1 Marzo 2022
Il Consiglio di Stato ha affermato che una ristrutturazione con modifica della sagoma, dell’altezza, dei prospetti e del volume dell’originaria costruzione esulava dal dettato dell’art. 3, co. 1, lett. d d.P.R. 380/2001, nel testo antecedente alla novella introdotta dal d.l. 76/2020. All’epoca, l’intervento descritto doveva essere qualificato come ristrutturazione edilizia “pesante” ex art. 10, co. 1, lett. c T.U. edilizia, anch’esso ante 2020: da tale norma si ricavava la sostanziale assimilabilità dell’intervento di ristrutturazione edilizia caratterizzato da incrementi volumetrici ovvero di sagoma e prospetti a quello di nuova costruzione, quantomeno per le porzioni che costituiscono un novum rispetto alla preesistenza.

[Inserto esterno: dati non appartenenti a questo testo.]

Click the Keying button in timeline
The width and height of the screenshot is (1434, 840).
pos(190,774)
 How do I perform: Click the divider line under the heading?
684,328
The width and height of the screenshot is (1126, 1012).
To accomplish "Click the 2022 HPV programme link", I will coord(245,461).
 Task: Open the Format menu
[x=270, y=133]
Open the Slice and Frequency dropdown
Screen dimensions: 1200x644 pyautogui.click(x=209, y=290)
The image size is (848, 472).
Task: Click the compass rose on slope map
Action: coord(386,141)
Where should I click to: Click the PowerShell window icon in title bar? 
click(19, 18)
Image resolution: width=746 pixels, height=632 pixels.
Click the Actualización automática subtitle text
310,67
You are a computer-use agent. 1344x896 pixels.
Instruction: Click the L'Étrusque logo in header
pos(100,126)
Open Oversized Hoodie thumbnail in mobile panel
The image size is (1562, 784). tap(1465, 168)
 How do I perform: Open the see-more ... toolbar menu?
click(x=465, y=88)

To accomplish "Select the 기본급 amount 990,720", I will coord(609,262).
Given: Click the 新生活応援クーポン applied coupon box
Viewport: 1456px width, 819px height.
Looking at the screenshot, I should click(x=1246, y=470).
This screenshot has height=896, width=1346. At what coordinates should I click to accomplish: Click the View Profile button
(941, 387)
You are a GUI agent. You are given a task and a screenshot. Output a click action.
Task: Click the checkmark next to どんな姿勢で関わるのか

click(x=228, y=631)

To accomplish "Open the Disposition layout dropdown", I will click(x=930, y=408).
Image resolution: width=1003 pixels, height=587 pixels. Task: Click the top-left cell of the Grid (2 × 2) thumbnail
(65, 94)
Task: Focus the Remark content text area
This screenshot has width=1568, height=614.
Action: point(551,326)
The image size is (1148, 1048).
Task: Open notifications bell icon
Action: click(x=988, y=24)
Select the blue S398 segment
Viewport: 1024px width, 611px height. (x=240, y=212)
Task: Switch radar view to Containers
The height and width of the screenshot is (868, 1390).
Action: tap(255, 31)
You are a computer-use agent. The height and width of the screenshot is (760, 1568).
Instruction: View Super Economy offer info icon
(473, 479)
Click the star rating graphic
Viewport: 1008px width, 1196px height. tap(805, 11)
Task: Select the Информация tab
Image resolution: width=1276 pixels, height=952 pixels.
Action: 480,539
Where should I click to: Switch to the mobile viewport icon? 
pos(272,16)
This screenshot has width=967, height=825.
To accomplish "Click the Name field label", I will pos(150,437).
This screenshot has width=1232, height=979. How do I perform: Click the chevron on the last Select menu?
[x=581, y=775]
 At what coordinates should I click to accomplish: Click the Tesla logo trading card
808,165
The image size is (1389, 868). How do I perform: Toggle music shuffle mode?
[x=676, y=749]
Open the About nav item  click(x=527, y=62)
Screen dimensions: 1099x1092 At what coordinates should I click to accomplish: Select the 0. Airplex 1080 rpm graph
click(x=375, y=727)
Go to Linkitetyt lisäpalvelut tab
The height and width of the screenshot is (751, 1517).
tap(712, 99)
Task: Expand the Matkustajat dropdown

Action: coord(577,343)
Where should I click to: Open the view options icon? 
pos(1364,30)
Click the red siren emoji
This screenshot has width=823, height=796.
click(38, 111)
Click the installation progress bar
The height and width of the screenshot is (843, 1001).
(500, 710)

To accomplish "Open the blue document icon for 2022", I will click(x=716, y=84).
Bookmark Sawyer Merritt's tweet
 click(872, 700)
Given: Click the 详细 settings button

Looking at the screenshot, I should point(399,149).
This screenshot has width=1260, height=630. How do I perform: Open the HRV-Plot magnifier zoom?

Si segnala che attualmente l’art. 3, co. 1, lett. d d.P.R. cit. ricomprende, invece, nel concetto di ristrutturazione edilizia (per gli edifici non tutelati dal Codice Urbani, né in Zona A) anche gli interventi di “demolizione e ricostruzione di edifici esistenti con diversi sagoma, prospetti, sedime e caratteristiche planivolumetriche e tipologiche”, nonché, “nei soli casi espressamente previsti dalla legislazione vigente o dagli strumenti urbanistici comunali”, anche con incrementi di volumetria.
Di conseguenza, quando si trova una sentenza sulla ristrutturazione, per non cadere in confusione sulla nozione di ristrutturazione vigente oggi, è fondamentale andare a vedere a quale anno si riferisca il caso deciso e quale fosse la normativa al tempo vigente.